PLANETS

Saturn's rings are surprisingly young - the dinosaurs missed them.

The famous rings may be only about 100 million years old - newer than the Tyrannosaurus rex.

2 min read
Saturn's rings are surprisingly young - the dinosaurs missed them.
THE FULL STORY

Saturn’s rings are one of the most beautiful sights in the solar system - thousands of glittering icy bands stretching almost 280,000 kilometres across, but in some places only the height of a tall building thick. For a long time, astronomers assumed the rings had been there as long as Saturn itself, more than four billion years.

Then in 2017, NASA’s Cassini spacecraft did something risky on purpose. At the end of its mission it dove between Saturn and its rings 22 times, letting the planet’s gravity tug on it. By measuring those tugs, scientists figured out how heavy the rings really are. The answer was surprisingly small. Combined with how clean and bright the ice still looks, that points to a much younger age - probably only around 100 million years.

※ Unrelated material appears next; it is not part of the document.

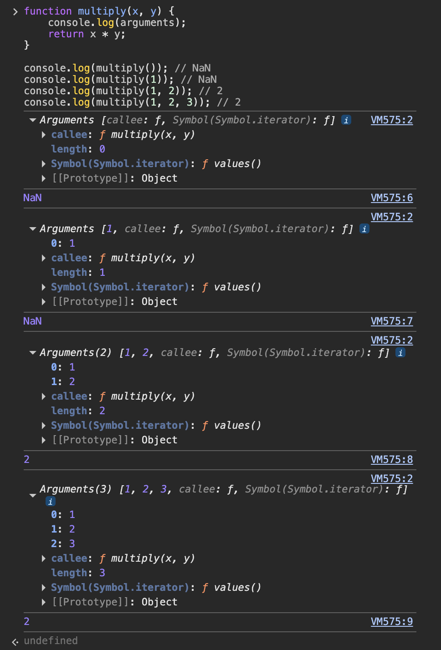Expand callee in the length 1 Arguments object
The height and width of the screenshot is (650, 441).
[x=44, y=258]
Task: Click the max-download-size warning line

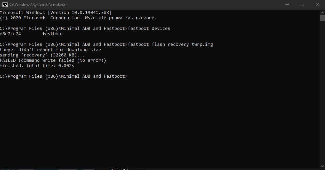Action: click(50, 50)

That means when Tyrannosaurus rex was alive on Earth, Saturn had no rings at all. Some giant comet or moon was probably ripped apart in Saturn’s gravity not that long ago, and the shattered pieces are what we see today. Worse, the rings are slowly being pulled into Saturn’s atmosphere as a kind of ice-rain. In another 100 million years or so, our solar system’s most famous decoration will be gone.